Jacques Rueff, l’un des économistes les plus libéraux, occupa les plus hautes fonctions au Trésor et à la Banque de France. Appelé par de Gaulle, il joua un rôle essentiel dans le rétablissement des fondamentaux de la France, dans le genre de ce que firent plus tard les Reaganomics aux Etats-Unis.
Avant d’être élu président de la République, Georges Pompidou discutait de l’opportunité de dévaluer le franc, ce qu’il fit en 1969 une fois élu.
Après, plus rien. 40 ans de dérives gauchisantes aboutissant à la généralisation du copier/coller, le stade suprême du panurgisme, l’initiative du premier jet revenant à un petit nombre de personnes de la nomenklatura (de gauche ou de droite, c’est bonnet blanc et blanc bonnet) manipulant les informations et l’opinion.
Maintenant, plus personne ne sait plus ce qu’est une balance des paiements ni ce que sont les différents types de déficits, et encore moins ce qu’est une monnaie, ses contraintes, ni ce que sont des agrégats monétaires et leur signification, et il en est de même dans d’autres pays, comme en Allemagne.

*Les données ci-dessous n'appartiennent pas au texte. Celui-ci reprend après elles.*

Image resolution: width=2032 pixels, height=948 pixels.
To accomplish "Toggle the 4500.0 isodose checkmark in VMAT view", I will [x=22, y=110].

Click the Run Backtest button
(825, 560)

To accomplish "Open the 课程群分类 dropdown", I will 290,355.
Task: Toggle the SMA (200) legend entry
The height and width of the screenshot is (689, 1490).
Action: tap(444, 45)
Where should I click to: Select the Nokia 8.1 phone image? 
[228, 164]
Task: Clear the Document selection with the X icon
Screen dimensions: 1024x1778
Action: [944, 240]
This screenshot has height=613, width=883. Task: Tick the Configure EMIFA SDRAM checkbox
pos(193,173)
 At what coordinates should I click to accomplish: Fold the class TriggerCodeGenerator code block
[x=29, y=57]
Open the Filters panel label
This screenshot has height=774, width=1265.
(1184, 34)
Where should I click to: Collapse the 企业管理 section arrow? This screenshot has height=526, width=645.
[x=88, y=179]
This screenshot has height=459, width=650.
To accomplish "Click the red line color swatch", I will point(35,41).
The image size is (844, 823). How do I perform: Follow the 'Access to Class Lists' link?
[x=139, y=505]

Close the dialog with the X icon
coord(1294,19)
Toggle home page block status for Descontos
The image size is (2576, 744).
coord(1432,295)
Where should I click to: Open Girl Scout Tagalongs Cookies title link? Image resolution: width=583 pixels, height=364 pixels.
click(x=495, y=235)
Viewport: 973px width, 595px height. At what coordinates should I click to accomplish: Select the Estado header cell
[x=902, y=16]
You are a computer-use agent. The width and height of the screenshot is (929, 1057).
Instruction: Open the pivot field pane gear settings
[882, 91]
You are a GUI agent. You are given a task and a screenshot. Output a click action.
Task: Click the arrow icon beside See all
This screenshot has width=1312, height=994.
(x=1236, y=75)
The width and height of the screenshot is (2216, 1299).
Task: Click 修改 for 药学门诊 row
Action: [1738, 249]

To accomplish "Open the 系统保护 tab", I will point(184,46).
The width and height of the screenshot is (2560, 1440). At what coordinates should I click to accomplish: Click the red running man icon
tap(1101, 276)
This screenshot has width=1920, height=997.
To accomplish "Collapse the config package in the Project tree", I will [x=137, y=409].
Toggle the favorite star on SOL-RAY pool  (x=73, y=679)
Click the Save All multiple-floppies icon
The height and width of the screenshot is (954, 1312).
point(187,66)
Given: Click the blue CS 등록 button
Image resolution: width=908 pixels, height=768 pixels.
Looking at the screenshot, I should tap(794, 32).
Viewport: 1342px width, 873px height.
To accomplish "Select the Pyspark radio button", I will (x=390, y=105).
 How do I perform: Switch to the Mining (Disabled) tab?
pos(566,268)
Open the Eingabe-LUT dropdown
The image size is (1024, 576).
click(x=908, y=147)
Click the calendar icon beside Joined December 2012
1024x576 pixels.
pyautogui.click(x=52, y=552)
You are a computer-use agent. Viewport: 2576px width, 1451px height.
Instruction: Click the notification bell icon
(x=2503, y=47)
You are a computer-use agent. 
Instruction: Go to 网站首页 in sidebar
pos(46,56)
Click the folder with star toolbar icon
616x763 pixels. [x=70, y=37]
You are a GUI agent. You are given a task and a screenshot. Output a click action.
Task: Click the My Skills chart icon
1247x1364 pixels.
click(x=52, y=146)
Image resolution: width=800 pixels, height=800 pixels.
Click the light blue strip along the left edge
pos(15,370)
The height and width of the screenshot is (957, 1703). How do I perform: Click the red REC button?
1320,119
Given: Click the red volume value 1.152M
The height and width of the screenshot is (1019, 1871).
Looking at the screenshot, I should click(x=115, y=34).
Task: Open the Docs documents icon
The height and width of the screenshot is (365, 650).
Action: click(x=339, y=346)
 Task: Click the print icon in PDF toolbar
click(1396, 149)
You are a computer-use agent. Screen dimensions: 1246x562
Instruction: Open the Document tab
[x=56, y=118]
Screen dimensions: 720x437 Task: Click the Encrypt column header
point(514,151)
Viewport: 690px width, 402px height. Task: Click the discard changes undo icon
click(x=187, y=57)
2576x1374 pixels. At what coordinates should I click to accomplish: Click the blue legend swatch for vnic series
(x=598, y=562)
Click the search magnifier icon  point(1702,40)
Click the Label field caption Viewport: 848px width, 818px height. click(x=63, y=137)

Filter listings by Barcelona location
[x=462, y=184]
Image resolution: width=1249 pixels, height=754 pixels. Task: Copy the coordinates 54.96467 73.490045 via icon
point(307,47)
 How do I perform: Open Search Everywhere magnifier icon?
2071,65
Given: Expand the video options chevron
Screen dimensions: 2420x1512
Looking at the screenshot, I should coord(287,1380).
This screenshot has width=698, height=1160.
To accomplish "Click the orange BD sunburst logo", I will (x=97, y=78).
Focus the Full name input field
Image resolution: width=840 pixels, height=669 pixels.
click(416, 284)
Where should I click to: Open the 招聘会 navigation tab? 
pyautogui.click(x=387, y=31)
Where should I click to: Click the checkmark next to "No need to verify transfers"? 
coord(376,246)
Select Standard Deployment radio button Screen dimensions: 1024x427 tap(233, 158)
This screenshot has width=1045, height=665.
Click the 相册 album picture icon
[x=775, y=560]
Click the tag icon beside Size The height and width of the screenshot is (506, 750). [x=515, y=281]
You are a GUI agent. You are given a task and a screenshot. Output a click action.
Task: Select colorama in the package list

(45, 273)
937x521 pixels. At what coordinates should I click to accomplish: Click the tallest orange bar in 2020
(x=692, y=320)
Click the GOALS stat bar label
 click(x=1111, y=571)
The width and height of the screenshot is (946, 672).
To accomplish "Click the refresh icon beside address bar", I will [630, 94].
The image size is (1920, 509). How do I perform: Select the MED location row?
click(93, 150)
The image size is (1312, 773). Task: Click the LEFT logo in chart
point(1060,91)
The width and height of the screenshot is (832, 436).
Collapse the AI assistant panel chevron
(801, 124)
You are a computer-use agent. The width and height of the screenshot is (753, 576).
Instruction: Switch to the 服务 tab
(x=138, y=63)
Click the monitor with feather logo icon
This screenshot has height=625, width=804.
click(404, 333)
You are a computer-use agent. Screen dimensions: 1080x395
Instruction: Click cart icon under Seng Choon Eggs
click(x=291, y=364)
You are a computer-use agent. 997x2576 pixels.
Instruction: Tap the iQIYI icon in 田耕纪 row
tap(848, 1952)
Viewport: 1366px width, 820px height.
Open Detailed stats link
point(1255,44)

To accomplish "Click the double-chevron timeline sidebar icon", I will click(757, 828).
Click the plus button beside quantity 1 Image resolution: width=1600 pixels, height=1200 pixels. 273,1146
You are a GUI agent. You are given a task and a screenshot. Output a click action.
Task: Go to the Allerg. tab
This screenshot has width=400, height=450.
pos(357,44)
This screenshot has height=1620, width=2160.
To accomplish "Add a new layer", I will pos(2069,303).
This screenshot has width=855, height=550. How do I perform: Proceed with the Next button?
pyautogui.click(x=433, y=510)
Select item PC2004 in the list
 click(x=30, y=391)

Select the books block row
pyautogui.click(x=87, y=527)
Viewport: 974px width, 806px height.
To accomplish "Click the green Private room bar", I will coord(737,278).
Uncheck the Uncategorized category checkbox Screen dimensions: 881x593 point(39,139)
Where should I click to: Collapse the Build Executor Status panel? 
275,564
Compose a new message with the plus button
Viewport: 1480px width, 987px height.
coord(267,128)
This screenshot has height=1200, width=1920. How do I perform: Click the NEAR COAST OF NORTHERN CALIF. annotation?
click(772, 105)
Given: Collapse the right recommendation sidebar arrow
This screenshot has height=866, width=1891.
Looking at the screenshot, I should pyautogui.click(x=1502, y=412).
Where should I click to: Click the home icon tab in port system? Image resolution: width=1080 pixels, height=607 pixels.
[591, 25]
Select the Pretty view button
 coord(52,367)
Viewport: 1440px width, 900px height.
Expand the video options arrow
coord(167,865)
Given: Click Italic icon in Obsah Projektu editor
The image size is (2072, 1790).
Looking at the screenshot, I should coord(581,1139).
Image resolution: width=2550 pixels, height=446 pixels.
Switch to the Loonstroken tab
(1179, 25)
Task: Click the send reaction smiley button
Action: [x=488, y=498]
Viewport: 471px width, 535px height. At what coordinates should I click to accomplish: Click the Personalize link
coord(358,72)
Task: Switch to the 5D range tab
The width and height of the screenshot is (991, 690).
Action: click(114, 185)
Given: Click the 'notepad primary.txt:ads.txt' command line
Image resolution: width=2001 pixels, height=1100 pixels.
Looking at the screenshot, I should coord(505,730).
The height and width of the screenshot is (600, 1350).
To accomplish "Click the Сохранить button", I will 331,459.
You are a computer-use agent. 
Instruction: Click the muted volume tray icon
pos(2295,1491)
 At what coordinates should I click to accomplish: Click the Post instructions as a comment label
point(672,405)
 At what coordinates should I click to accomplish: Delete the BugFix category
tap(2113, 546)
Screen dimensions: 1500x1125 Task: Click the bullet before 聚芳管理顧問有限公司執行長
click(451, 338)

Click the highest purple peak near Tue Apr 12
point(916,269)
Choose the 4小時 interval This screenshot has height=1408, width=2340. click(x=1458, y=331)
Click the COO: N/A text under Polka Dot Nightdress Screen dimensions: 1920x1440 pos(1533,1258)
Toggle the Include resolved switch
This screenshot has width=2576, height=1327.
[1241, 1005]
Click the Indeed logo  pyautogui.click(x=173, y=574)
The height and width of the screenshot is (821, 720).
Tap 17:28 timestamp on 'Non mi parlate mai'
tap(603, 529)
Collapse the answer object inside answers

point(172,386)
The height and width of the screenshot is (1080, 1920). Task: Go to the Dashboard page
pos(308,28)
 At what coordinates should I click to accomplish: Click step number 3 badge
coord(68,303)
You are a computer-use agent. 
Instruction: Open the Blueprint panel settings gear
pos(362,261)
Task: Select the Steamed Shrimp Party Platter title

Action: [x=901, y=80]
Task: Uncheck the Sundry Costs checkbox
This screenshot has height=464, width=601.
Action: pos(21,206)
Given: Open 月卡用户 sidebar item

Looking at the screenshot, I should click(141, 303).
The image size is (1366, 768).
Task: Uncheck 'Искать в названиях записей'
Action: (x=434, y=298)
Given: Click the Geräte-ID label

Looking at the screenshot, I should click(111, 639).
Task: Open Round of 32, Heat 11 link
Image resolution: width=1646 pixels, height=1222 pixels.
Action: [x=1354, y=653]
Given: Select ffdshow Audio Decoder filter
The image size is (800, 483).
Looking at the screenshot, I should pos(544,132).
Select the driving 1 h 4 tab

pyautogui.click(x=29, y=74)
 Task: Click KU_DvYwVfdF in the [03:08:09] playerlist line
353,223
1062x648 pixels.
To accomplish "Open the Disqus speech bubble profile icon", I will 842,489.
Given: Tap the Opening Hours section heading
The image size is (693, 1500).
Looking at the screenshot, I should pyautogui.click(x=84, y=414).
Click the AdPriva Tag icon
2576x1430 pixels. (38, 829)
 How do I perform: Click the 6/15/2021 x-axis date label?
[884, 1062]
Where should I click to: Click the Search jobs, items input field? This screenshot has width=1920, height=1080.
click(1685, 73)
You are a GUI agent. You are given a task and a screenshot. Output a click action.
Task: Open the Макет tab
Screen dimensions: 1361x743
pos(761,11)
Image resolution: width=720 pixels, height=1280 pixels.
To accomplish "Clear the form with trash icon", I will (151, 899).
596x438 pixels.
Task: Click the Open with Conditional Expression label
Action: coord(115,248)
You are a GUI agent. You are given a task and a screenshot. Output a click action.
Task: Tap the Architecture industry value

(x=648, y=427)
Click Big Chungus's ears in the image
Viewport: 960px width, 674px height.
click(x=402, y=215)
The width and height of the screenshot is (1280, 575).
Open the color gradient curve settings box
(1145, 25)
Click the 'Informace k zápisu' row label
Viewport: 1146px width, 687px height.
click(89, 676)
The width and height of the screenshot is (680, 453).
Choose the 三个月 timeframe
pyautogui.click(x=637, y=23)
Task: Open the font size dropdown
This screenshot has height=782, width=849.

Aux Etats-Unis, un grand nombre d’économistes examinent les comptes, les statistiques. Les Américains s’inquiètent du fait que la Chine détienne pour plus de 900 milliards de dollars de leurs Treasuries (moins de 10 %) et que ses réserves en devises se montent à 3 000 milliards de dollars (US$).
Personne ne remarque que les réserves de la Buba sont à zéro alors que la balance commerciale de l’Allemagne présente des excédents annuels de l’ordre de 150 milliards d’euros, comme celle de la Chine.
Tous les Français informés partagent l’avis des gens du Trésor quand ils leurs disent qu’il est très positif que 70 % de la dette de l’Etat soit couverte par des étrangers, alors que cela augmente en fait la dette de la France vis-à-vis de l’étranger d’autant, ce qui est catastrophique car elle est de l’ordre de 1 000 milliards d’euros.
Au début de cette année 2011, il semble que les marchés aient bien fonctionné pendant une dizaine de jours et que les informations aient bien circulé : les cours des actions américaines ont monté, l’euro a baissé par rapport au dollar mais les tensions ont augmenté dans la zone euro qui a dû frôler l’effondrement.
La nomenklatura euro-zonarde a alors repris l’initiative rapidement : l’euro a été propulsé à des sommets, les écarts des rendements des bons à 10 ans de ces cochons de pays du Club Med par rapport au Bund sont retombés miraculeusement, la zone euro a surmonté cet obstacle, en attendant le prochain. Tous les marchés dans le monde en sont gravement perturbés.
En Suisse, le président de la banque centrale cite Milton Friedman pour justifier sa politique monétaire. C’est un autre monde !
Ces cochons de pays du Club Med se sont gavés pendant 10 ans des repas payés par les Allemands mais ça ne peut plus durer longtemps... "There is no such thing as a free lunch".